Input records:
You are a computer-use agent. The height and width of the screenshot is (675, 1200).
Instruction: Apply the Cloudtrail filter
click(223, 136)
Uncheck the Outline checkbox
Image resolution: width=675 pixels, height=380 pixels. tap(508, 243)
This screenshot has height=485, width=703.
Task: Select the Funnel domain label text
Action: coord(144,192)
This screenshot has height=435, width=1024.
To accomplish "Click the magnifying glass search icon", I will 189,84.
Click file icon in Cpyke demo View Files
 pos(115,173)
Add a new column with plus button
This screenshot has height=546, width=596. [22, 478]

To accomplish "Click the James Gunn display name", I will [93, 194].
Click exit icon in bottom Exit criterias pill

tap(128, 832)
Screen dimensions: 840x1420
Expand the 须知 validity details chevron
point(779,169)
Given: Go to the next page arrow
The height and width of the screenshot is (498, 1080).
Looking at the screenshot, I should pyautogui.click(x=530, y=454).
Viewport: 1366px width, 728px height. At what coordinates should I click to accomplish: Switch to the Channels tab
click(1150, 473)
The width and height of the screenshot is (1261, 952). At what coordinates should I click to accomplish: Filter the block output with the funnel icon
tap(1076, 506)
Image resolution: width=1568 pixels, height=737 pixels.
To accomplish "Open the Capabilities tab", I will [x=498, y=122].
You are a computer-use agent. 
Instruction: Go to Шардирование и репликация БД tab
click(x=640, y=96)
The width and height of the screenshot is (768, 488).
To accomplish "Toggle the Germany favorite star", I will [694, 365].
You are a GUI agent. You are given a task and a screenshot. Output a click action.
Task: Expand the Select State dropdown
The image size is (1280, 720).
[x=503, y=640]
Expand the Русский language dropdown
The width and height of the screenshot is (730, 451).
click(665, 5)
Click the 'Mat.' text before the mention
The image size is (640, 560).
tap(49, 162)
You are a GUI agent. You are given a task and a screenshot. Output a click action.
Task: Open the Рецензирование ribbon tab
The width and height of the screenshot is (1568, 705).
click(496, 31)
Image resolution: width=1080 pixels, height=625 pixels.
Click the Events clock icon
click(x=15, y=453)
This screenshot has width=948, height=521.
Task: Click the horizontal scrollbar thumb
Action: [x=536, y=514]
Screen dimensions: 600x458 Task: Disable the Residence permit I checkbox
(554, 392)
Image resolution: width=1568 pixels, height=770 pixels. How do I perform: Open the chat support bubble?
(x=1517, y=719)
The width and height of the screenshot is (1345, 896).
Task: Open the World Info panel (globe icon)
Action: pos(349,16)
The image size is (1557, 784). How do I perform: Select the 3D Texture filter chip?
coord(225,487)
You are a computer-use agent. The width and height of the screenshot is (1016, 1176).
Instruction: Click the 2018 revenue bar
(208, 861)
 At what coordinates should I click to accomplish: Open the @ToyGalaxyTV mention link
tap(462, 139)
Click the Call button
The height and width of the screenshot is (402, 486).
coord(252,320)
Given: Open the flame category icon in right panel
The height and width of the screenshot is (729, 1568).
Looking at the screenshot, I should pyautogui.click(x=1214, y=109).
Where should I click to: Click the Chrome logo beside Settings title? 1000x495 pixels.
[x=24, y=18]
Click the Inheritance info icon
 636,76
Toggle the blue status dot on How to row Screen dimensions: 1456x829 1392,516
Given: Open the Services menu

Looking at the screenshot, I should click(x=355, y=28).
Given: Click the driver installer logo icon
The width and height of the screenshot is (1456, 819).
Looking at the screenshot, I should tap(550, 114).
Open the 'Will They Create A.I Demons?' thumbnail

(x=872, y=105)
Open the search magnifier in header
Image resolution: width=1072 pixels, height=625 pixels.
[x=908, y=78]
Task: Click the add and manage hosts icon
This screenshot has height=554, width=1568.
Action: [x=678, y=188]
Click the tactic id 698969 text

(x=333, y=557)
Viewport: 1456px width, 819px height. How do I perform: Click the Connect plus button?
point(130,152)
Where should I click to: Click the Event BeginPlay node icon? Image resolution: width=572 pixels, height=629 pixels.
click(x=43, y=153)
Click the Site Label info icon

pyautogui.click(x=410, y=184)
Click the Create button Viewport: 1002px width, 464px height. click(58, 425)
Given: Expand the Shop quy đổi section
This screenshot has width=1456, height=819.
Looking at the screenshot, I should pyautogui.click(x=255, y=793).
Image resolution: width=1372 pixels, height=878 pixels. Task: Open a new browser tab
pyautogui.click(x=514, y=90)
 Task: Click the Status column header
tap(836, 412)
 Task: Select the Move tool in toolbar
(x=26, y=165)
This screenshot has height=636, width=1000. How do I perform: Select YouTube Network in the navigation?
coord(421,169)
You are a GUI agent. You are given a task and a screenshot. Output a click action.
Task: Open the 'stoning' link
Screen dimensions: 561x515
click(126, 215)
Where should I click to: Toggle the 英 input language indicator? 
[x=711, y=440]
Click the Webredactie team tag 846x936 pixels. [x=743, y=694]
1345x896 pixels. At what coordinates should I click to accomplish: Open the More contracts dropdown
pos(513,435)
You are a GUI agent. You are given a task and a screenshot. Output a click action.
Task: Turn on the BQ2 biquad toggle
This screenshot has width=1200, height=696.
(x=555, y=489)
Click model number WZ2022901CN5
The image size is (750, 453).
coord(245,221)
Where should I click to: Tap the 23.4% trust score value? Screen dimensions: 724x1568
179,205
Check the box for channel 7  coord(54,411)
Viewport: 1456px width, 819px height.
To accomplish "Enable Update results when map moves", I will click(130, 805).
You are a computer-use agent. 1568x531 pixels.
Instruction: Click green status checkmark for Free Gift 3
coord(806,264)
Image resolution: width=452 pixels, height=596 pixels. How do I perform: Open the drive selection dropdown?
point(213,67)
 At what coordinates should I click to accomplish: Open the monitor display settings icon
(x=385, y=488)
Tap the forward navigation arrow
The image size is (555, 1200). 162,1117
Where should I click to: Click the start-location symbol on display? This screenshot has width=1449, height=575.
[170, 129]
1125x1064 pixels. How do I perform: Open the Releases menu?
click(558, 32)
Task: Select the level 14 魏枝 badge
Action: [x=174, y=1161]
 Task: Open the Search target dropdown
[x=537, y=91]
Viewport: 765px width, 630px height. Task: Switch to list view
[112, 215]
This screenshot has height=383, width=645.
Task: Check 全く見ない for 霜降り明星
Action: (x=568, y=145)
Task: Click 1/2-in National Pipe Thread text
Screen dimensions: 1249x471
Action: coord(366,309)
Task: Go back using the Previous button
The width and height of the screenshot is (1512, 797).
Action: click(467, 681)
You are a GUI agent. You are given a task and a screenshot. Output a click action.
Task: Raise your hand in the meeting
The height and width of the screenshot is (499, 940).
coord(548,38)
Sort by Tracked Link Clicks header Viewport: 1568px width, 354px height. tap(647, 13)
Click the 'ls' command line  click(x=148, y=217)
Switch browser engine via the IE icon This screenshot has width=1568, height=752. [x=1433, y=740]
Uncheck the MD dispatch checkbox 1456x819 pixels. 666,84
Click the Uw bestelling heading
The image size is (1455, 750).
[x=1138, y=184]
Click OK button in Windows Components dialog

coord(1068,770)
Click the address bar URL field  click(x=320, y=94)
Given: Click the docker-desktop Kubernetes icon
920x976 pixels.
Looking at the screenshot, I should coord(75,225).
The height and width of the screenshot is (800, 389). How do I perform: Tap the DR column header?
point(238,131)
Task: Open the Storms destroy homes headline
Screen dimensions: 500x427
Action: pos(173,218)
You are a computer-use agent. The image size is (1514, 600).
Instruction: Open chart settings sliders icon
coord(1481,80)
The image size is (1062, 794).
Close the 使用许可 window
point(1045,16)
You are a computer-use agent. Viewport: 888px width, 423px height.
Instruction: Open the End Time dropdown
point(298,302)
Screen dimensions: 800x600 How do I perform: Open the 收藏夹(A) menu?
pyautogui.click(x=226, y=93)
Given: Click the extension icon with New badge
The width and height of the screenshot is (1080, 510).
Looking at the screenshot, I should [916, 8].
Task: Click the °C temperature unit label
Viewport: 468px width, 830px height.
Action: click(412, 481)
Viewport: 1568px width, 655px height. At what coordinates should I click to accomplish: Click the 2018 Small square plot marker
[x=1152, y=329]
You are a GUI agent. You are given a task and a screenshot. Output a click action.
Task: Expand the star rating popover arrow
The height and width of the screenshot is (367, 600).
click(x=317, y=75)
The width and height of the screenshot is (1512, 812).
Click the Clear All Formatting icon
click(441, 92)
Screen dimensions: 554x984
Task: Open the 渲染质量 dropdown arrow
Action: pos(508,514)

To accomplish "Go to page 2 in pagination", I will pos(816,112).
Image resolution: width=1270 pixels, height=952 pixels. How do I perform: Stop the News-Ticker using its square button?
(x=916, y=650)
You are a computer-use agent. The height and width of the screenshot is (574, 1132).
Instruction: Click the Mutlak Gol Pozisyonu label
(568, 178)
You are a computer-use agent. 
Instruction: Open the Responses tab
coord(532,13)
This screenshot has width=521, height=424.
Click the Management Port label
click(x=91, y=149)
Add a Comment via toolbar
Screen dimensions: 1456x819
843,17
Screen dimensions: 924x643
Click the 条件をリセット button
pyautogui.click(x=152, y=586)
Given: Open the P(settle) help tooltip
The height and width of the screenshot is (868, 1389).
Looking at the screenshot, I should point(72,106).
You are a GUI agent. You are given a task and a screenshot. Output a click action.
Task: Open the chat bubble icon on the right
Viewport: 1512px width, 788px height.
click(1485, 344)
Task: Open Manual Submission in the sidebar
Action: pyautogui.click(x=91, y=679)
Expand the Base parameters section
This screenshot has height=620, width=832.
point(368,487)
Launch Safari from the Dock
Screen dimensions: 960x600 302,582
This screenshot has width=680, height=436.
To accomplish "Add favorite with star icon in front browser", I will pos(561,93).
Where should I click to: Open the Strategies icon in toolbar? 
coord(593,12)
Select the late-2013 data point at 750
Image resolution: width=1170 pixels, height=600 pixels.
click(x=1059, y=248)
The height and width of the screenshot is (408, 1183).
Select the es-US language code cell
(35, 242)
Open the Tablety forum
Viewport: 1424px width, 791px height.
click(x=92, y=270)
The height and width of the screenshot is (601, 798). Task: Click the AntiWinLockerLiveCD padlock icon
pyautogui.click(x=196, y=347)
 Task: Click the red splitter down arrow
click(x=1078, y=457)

Your objective:
Put the lines between the one holding "will [93, 194]." and the one holding "will [x=498, y=122].", inclusive, into a numbered list, leaving out blank lines.

Solved problem:
1. To accomplish "Click the James Gunn display name", I will [93, 194].
2. Click exit icon in bottom Exit criterias pill
3. tap(128, 832)
4. Screen dimensions: 840x1420
5. Expand the 须知 validity details chevron
6. point(779,169)
7. Given: Go to the next page arrow
8. The height and width of the screenshot is (498, 1080).
9. Looking at the screenshot, I should pyautogui.click(x=530, y=454).
10. Viewport: 1366px width, 728px height. At what coordinates should I click to accomplish: Switch to the Channels tab
11. click(1150, 473)
12. The width and height of the screenshot is (1261, 952). At what coordinates should I click to accomplish: Filter the block output with the funnel icon
13. tap(1076, 506)
14. Image resolution: width=1568 pixels, height=737 pixels.
15. To accomplish "Open the Capabilities tab", I will [x=498, y=122].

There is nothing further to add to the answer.